We have had a lot of earnings reports from banks by the middle of April. We have had big banks like Citibank (C) and JPMorgan Chase (JPM) and Wells Fargo (WFC) report. We have had some of the super-regionals like US Bancorp (USB) and PNC Financial (PNC) report. Goldman Sachs (GS)…
It is enough to address the question of well, what is the new normal? We have had a recovery in bank stocks, we have had a recovery in the banking industry, but from all of these early returns, it looks like back to normal means less profitable than it used to be.
If you are looking at a bank that was making a return on equity of 20% or 22%, they are now aiming for 15 or 16%. If they were getting 16% before, now they are aiming for 10%. Everything seems to be ratcheted down.
Some of that is because of new regulations, but mostly it is because you have had a lot of damage to the underlying business. Also, the markets aren’t really supporting profits. If you don’t have a trending market, it is harder to trade and make a profit in a market where it is hard to figure out where things are going next.
You have had a slowdown in M&A deals, which means fewer fees. You have had a slowdown in IPOs. In areas where you haven’t had a slowdown, you have had more competition.
Asian banks, which weren’t as damaged as developed country banks were in the financial crisis, have entered a lot of these markets, so that depresses fees as well as means that the big New York and London money-center banks have to fight for share. All these things internationally mean that those parts of the big bank business has gotten less profitable.
Nationally, what you are seeing is a loss of market share, so for example, Bank of America (BAC) seems to be losing market share in the mortgage business to the smaller but still big regional banks that weren’t as damaged during the financial crisis. That means that again, there is more competition in that business. People fighting for market share means lower fees, lower profits.
All of that seems to be adding up to a problem with profit, especially when you look at how the banks need to raise more capital because of Basel III and regulators’ rules.
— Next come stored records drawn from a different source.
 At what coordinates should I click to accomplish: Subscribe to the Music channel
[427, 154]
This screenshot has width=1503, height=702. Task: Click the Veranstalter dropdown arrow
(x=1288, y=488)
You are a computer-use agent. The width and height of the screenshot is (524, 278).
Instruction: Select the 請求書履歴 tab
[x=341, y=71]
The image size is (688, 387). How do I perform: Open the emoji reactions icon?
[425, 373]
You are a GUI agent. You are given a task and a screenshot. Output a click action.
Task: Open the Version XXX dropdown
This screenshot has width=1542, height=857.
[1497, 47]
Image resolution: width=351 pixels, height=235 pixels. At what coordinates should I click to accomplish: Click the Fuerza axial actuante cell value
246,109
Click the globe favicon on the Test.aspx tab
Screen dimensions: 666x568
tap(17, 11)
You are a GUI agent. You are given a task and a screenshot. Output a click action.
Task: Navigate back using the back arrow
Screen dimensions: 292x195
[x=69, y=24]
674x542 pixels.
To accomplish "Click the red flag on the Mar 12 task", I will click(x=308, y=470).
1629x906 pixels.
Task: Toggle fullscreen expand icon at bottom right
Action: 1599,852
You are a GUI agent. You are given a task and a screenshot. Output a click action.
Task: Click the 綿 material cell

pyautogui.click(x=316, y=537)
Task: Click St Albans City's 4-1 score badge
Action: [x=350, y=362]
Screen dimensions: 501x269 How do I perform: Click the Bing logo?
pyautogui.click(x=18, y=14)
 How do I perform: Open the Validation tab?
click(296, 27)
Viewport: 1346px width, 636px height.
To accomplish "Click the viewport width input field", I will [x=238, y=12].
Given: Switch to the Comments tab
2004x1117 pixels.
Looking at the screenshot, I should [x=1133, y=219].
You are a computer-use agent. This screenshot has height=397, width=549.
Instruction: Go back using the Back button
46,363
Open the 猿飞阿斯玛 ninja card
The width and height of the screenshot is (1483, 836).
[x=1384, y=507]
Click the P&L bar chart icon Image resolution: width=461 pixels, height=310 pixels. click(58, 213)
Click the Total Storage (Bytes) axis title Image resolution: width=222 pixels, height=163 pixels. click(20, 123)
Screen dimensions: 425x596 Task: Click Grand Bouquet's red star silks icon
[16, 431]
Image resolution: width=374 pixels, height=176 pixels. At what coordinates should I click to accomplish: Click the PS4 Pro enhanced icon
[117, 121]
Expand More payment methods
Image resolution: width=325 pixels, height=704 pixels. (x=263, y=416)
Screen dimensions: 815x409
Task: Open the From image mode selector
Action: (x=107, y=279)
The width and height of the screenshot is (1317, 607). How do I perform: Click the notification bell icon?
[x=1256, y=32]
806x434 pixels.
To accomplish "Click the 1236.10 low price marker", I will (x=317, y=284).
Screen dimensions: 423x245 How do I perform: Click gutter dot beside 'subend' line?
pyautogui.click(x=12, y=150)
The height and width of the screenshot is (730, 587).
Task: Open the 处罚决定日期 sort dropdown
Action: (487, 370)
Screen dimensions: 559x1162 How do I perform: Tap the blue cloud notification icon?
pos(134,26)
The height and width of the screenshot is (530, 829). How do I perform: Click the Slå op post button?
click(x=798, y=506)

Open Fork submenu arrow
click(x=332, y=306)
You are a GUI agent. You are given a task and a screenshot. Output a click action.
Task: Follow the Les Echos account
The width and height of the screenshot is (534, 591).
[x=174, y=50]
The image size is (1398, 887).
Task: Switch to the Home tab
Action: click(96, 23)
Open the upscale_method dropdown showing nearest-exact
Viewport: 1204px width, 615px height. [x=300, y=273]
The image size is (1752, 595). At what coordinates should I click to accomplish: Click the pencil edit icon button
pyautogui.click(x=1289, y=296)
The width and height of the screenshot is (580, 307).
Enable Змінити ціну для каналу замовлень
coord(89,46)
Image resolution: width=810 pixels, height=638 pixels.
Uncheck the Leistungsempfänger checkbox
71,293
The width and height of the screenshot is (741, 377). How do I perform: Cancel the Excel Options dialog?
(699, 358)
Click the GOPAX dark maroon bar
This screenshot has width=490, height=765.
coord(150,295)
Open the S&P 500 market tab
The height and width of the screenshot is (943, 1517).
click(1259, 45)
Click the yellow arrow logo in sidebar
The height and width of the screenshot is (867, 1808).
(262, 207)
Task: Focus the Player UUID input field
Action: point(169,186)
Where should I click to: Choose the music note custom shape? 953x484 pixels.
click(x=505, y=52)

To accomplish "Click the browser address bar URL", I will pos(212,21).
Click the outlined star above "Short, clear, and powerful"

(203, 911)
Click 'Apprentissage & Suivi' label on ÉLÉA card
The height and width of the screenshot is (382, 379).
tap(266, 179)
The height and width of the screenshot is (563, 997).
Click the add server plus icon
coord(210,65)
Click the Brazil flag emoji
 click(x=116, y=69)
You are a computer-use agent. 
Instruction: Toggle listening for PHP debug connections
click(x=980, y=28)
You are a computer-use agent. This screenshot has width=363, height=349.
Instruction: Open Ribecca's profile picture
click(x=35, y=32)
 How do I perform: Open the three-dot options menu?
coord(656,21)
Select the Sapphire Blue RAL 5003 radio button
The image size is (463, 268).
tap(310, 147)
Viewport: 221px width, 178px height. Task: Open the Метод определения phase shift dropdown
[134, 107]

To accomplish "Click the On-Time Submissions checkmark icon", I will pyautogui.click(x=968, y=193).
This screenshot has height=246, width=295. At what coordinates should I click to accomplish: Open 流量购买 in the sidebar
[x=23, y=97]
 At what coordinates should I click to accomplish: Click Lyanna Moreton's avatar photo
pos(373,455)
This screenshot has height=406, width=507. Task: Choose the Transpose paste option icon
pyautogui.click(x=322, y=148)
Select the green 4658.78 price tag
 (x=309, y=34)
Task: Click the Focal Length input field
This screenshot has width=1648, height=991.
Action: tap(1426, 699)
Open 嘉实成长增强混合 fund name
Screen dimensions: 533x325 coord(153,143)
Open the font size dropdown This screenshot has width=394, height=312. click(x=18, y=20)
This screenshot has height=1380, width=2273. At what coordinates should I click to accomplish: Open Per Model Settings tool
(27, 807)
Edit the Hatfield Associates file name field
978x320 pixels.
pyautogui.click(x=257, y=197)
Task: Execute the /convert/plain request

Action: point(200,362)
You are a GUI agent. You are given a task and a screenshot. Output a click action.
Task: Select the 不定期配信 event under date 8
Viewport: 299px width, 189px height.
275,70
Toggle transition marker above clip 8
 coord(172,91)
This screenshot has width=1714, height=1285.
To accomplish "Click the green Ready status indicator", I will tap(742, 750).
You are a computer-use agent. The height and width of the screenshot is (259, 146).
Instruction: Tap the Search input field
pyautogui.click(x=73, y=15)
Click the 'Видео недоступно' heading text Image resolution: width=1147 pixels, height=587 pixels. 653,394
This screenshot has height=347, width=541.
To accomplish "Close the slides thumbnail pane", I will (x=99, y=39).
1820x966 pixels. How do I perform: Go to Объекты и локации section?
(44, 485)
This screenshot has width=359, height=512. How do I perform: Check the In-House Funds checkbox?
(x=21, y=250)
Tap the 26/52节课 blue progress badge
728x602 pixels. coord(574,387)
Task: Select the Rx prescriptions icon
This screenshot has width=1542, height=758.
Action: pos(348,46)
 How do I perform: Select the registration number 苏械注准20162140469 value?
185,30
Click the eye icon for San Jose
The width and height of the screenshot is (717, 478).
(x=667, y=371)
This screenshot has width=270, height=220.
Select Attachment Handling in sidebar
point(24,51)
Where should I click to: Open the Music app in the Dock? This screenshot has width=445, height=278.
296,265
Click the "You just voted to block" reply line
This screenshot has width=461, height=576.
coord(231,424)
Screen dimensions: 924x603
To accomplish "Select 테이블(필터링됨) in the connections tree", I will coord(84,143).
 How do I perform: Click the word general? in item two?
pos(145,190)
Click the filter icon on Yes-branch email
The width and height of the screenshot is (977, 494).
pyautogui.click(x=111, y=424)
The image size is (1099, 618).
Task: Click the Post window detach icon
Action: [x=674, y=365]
So if you are looking at a return on equity where your return is falling at the same time as the equity that you have to raise is going up, it means that that ratio is looking smaller and smaller.
The banking industry may be back. The bank stocks may be back. But going forward, it is wise to try to put a value on these stocks that is predicated on long-term, the banking industry being less profitable than it used to be.